CORS error while using Shopify Admin API in Angular with HttpClient

I’m encountering a CORS issue while trying to connect to Shopify’s admin API from my Angular application using the HttpClient. Below is the service code I’m working with:

export class ShopifyConnectionService {
  constructor(private httpClient: HttpClient) { }

  getShopDetails() {
    return this.httpClient.get('https://your-shop-name.myshopify.com/admin/api/2023-01/shop.json', {
      headers: {
        'Content-Type': 'application/json',
        'X-Shopify-Access-Token': 'your_access_token',
        'Access-Control-Allow-Origin': '*'
      }
    });
  }
}

However, I keep receiving these errors when I try to execute this function:

CORS policy error: Access to XMLHttpRequest at 'https://your-shop-name.myshopify.com/admin/api/2023-01/shop.json' from origin 'http://localhost:4200' has been blocked because of CORS policy: No 'Access-Control-Allow-Origin' header is present on the requested resource.

CORS error: Request failed with status 401

What can I do to fix this CORS issue when making requests to Shopify’s API from my Angular app?

cORS issues with Shopify’s admin API can’t be fixed client-side - Shopify blocks direct browser requests for security.
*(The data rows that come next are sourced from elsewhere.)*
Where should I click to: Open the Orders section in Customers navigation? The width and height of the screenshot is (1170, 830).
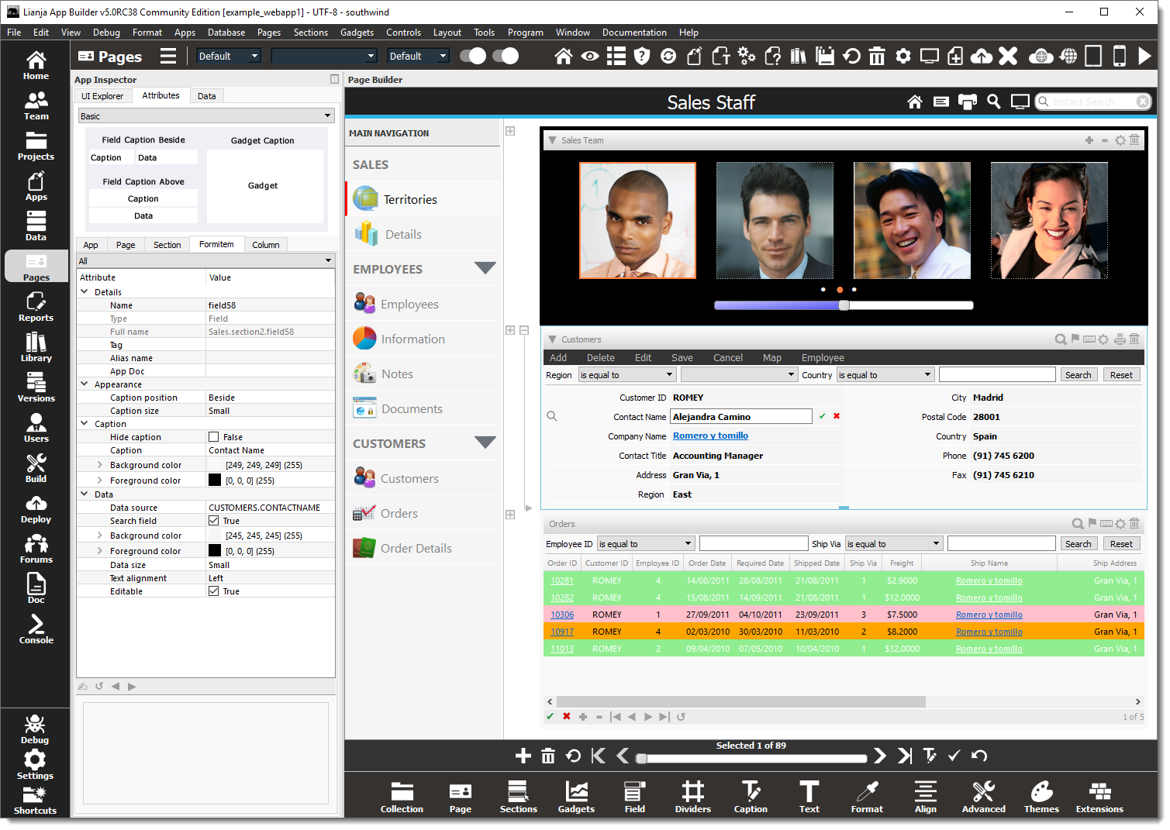399,513
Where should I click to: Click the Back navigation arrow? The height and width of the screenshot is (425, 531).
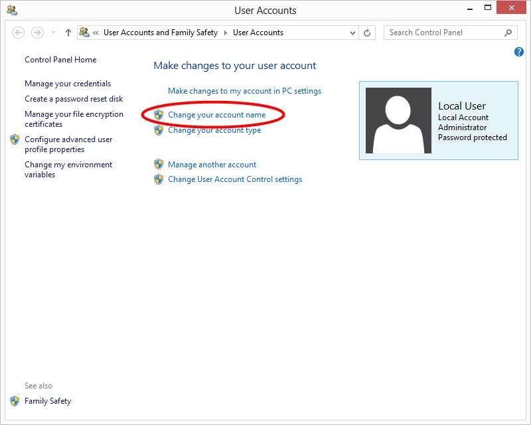[x=19, y=33]
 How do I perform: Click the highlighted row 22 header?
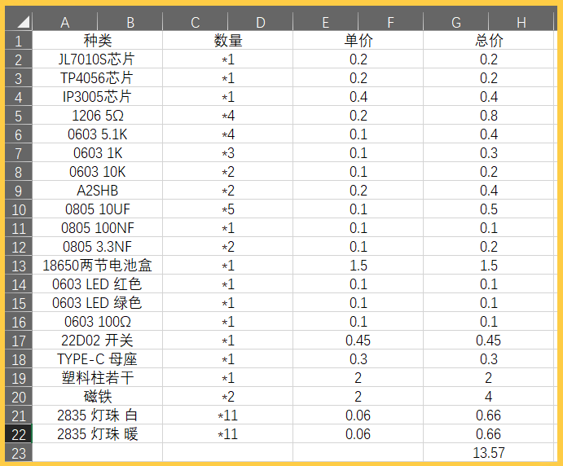pos(19,434)
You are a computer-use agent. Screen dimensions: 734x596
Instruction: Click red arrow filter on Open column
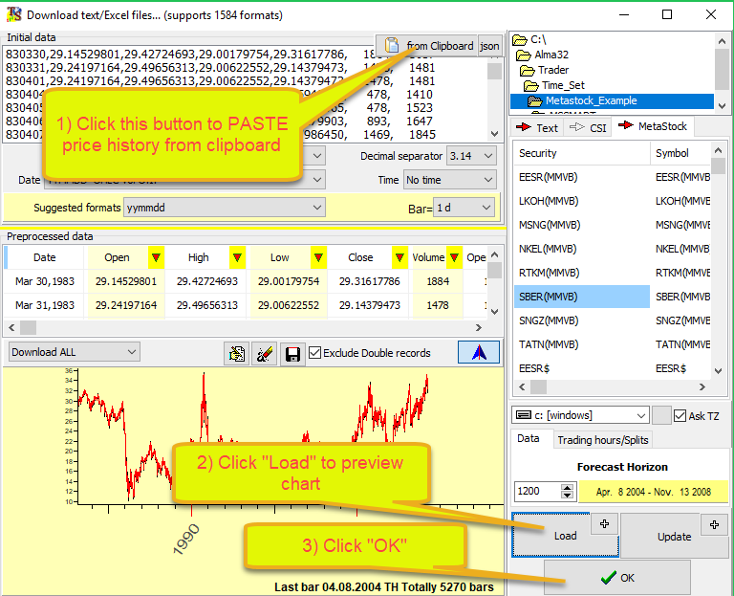pos(156,257)
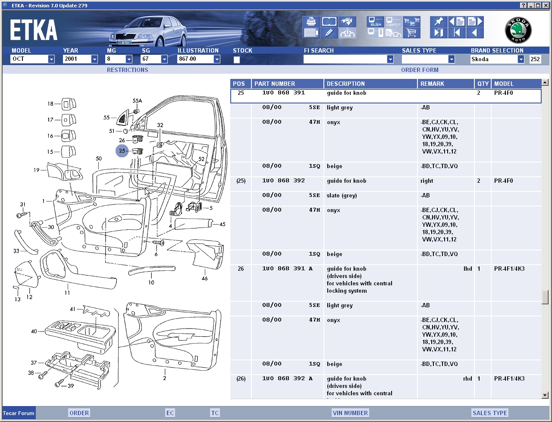The image size is (552, 422).
Task: Open the ELSA connection icon
Action: (375, 22)

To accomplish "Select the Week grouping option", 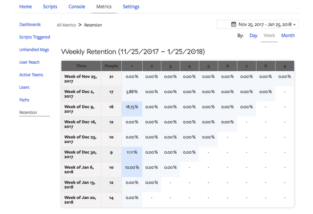I will [x=269, y=36].
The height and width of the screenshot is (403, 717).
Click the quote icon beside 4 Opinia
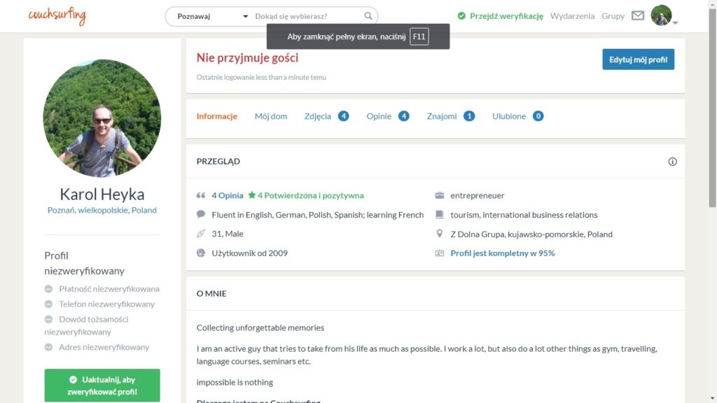[x=201, y=195]
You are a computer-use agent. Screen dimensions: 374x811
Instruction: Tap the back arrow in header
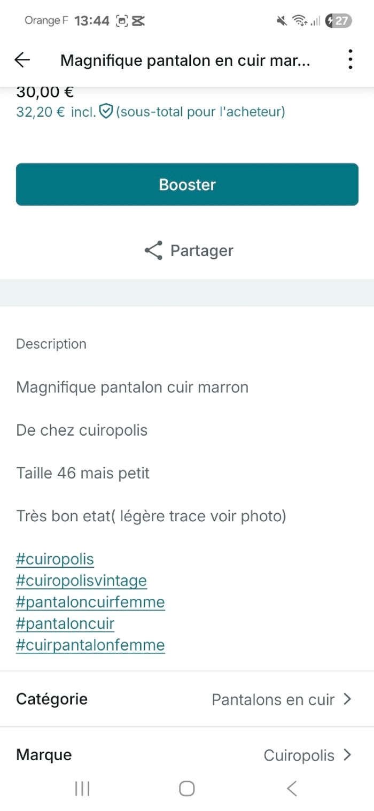(x=22, y=60)
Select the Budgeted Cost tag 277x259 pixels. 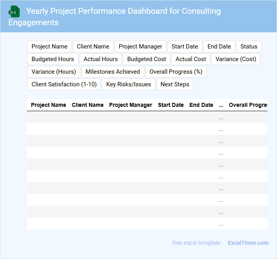147,59
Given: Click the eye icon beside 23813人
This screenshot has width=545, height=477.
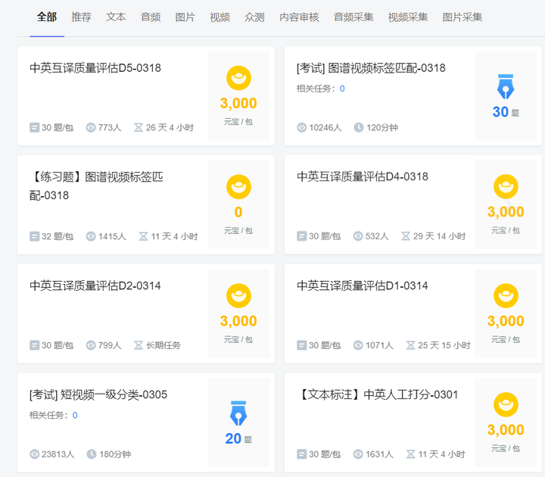Looking at the screenshot, I should (34, 454).
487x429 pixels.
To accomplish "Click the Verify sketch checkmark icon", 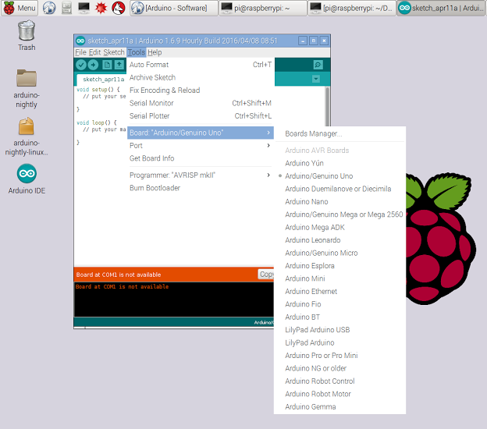I will pyautogui.click(x=81, y=65).
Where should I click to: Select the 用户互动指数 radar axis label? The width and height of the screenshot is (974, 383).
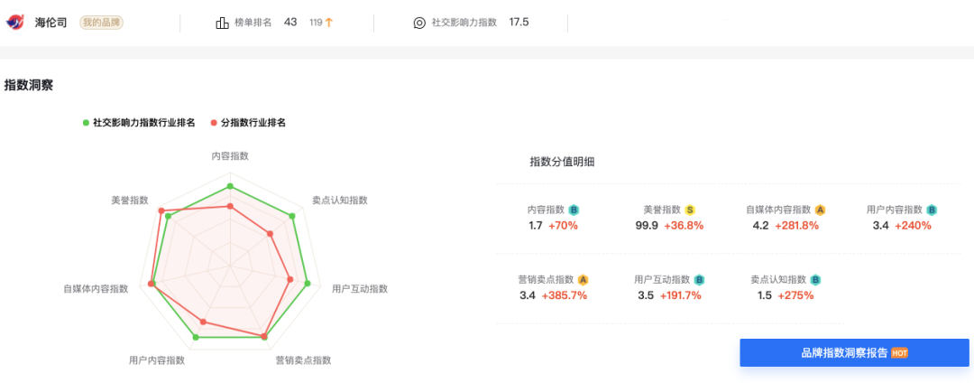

You need a backend server to proxy the requests. That Access-Control-Allow-Origin header you added won’t work since the server has to send it, not your client.

Had this exact problem building an inventory tool. Shopify’s Admin API blocks CORS for browser requests on purpose - it’s a security thing. You can’t fix it by tweaking headers in your Angular service because the browser blocks the request before it even hits Shopify’s servers. Best fix? Set up a Node.js backend to handle the Shopify API calls and serve your Angular app through that. Plus this keeps your access tokens server-side instead of exposing them in the client where anyone can see them.

Interesting issue! Quick question - is this for production or just dev work? Making Shopify admin API calls from the frontend exposes your access tokens, which is a security risk. Have you thought about using a backend proxy instead? What does your architecture look like overall?